That said, here are four things that vanity ensured I'd never do.

1. Doing Hard Drugs

From cocaine to heroin, kids in my school were doing it. But, from the time I was younger, my mother would point out drug addicts on the corner to either explain why we weren't giving that homeless person money (which I often wanted to do) or to scare me sh*tless with lines like, "That's what happens when you do drugs." After looking closely at these people, I began to notice a pattern in their appearance -- their teeth were usually rotting and their skin had aged -- and ultimately this kept me from buying into the notion that drugs might be sexy or cool in any shape or form. 

2. Getting Pregnant (Before I'm Ready)

My mom didn't have to say much here, but just seeing the impact that pregnancy could have on your body (as beautiful as it might be) -- I was never in a rush for the coin toss that determines whether or not my body will snap back after pregnancy. 

Even to this day, while I'm old enough to not catch side eyes for getting pregnant, I'm just not interested in retiring my crop tops or any other skimpy clothing I may own. That sort of selfishness is probably a good indicator that I'm far from ready to give my all to another living life, anyhow. 

3. Becoming Overweight

If I had a penny for every time an older woman warned me that I wouldn't always have my speedy metabolism -- well, I might not have to have four roommates. But, I digress. Ultimately, I took those words to heart, along with the family history of obesity, and I vowed to never let myself get past a certain weight (we all have our magic number, right?).

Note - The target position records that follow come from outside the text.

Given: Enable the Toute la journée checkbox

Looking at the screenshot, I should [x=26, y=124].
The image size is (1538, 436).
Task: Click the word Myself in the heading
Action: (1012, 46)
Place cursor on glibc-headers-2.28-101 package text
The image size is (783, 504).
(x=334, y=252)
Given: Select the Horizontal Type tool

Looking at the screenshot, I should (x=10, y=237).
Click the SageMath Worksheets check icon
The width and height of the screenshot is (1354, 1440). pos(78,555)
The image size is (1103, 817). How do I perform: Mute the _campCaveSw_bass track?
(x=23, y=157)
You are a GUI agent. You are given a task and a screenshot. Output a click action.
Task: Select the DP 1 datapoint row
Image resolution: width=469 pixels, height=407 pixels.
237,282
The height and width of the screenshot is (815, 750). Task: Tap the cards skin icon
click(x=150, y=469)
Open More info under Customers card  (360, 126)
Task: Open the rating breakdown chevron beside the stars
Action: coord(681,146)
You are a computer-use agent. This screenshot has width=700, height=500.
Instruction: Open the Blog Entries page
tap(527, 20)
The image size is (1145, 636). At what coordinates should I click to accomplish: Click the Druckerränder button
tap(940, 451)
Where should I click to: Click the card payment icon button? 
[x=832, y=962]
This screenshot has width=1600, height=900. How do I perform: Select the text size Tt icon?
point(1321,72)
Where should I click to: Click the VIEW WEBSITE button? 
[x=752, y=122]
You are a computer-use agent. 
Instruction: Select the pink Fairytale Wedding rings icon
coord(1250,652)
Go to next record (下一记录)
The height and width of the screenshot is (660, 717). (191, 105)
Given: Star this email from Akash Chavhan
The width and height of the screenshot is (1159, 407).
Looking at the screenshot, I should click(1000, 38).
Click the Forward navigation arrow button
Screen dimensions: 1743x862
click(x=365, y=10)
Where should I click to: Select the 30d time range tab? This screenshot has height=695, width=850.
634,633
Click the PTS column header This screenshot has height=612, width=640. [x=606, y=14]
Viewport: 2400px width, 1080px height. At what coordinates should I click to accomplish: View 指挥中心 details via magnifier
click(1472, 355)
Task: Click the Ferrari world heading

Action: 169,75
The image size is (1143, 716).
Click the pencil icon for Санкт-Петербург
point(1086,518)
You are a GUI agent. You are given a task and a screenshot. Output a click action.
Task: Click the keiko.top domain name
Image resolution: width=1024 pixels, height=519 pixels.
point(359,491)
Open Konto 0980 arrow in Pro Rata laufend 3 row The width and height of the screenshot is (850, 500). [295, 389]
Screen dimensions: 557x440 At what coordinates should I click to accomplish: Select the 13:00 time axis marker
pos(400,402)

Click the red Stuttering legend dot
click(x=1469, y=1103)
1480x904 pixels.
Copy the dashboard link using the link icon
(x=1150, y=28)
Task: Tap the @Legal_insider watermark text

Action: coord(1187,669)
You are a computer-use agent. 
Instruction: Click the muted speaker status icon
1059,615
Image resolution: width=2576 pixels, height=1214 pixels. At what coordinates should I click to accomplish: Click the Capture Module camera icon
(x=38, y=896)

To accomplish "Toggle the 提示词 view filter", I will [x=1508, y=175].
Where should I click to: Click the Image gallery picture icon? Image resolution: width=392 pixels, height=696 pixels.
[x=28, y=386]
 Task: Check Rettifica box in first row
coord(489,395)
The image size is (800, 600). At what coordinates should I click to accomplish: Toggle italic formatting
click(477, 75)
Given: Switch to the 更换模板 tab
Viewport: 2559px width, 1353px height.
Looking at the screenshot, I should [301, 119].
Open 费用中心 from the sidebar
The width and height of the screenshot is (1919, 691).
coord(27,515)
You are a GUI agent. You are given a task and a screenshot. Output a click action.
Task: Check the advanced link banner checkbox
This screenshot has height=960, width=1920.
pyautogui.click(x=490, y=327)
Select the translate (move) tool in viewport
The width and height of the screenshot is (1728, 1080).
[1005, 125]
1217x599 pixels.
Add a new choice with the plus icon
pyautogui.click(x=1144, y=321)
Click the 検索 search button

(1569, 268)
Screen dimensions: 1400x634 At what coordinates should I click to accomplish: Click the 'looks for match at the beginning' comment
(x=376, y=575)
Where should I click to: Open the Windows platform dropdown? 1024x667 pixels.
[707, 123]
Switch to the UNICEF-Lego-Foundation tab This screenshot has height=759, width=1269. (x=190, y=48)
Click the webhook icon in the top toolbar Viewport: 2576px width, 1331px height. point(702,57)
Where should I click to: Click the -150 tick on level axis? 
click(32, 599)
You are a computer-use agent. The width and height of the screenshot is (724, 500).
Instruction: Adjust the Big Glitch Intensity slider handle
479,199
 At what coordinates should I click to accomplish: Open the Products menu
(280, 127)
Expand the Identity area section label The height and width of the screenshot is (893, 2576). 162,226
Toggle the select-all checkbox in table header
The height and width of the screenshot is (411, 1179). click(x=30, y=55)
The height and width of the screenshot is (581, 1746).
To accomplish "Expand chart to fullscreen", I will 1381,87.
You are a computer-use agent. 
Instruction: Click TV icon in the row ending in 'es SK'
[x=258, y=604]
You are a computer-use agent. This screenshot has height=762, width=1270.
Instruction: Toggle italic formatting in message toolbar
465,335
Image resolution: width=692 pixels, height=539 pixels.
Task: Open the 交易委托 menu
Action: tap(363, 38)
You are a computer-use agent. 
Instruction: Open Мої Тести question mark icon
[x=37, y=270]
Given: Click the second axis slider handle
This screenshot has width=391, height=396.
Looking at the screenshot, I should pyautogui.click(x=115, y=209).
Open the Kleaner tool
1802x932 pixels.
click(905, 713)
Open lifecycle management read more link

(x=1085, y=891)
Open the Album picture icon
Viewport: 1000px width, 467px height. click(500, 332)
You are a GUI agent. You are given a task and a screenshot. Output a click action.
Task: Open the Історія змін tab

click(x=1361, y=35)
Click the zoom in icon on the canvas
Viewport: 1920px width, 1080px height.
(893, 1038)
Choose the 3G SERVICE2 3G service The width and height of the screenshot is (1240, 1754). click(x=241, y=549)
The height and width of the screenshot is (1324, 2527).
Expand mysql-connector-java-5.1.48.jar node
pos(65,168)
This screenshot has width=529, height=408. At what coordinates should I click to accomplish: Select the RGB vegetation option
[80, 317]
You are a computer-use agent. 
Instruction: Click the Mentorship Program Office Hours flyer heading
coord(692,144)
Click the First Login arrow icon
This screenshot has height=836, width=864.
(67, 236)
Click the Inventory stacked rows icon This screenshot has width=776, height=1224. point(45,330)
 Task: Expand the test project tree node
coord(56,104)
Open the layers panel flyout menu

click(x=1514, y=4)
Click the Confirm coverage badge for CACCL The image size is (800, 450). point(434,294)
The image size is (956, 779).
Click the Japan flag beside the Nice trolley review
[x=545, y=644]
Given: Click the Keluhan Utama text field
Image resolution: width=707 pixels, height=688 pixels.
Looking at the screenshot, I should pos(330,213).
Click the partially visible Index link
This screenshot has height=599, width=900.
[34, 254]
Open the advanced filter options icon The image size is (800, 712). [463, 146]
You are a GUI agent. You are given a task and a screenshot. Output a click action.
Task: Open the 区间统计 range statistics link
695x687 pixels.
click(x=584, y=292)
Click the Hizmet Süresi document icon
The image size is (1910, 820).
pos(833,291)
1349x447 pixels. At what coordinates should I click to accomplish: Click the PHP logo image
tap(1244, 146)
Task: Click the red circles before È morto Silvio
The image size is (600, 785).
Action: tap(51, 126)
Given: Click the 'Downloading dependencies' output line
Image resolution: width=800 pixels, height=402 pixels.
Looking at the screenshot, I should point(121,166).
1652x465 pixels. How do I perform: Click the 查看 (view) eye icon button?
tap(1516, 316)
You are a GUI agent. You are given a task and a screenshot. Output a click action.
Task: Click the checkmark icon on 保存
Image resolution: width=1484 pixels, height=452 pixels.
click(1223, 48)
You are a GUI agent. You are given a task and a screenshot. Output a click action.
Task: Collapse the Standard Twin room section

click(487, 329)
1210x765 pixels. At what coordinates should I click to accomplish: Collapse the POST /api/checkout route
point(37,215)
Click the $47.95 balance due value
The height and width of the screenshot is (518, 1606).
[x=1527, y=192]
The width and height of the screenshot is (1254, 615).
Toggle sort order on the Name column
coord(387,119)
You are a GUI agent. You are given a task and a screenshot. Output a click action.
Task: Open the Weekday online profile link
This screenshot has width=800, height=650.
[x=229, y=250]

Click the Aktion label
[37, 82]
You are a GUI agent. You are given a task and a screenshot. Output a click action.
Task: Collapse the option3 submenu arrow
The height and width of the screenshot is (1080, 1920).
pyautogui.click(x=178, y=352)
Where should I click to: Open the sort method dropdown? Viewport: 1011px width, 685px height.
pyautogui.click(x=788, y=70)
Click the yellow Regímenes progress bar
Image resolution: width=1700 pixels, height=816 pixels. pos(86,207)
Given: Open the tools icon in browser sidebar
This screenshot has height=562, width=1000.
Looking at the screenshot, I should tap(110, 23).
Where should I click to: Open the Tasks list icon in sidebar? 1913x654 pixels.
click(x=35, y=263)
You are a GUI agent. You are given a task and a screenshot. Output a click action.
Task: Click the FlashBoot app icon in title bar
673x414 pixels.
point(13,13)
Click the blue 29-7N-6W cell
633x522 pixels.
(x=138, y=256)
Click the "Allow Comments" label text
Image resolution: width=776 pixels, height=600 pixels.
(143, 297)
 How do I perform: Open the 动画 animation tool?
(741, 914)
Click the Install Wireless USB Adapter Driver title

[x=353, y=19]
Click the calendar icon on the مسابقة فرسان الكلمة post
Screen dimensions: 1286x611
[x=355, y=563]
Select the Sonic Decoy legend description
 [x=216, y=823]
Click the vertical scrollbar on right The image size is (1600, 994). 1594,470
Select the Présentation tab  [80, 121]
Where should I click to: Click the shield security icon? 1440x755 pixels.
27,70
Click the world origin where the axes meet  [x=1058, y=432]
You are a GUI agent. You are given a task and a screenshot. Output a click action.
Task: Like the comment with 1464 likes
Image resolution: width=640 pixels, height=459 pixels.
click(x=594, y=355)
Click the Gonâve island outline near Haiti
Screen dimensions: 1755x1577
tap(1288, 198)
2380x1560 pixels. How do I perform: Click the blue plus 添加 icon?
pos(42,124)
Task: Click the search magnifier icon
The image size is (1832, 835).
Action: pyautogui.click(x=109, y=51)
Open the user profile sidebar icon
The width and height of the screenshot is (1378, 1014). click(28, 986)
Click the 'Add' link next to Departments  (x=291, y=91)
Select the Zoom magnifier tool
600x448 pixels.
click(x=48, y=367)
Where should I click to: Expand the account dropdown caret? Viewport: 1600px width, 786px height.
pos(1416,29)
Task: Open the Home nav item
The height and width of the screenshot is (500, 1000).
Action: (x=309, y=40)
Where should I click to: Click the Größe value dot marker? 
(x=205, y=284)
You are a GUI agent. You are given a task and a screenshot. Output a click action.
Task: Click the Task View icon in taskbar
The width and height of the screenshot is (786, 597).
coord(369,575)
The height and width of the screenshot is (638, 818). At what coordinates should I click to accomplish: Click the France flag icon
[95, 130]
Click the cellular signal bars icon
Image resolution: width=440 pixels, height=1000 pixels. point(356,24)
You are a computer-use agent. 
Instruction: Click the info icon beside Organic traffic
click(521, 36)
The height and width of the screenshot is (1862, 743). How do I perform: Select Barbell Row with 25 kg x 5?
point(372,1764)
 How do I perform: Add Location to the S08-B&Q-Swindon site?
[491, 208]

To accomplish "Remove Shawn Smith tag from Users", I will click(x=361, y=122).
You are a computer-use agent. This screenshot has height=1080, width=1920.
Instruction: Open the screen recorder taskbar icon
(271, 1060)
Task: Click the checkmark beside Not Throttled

While eventually I will have children and certain things may not go back into place, this is something within my control -- so I control it. I'm going to milk this body for all that it's worth while I've got it -- sorry, not sorry.

I won't lie, this one is particularly difficult for me because there's nothing more difficult to resist that a disproportionately large plate of amazing food.

4. Drinking Soda Pop

My smile has always been one of my most notable features, but my need for pop was always a difficult one for me to kick. It wasn't until my dentist told me about the dangers of dental decay that I began truly fearing soda. Between that and what sugar does for my waistline, I was finally able to give up soda for good. (Do I get a chip for this or something? I totally should.)

So while vanity may seem like an unattractive characteristic, I think that like with everything else, vanity in moderation can actually be quite good for you. In some ways vanity saved my life, whether it be from long-term or short-term decisions -- so with that said, I'll be unapologetically vain as long as I'm alive and kicking.

And, if that means I'll take one too many selfies or stare in the mirror at my bootylicious ass a little too much during my walks to the train? So. F*cking. What -- everyone will have to get over it.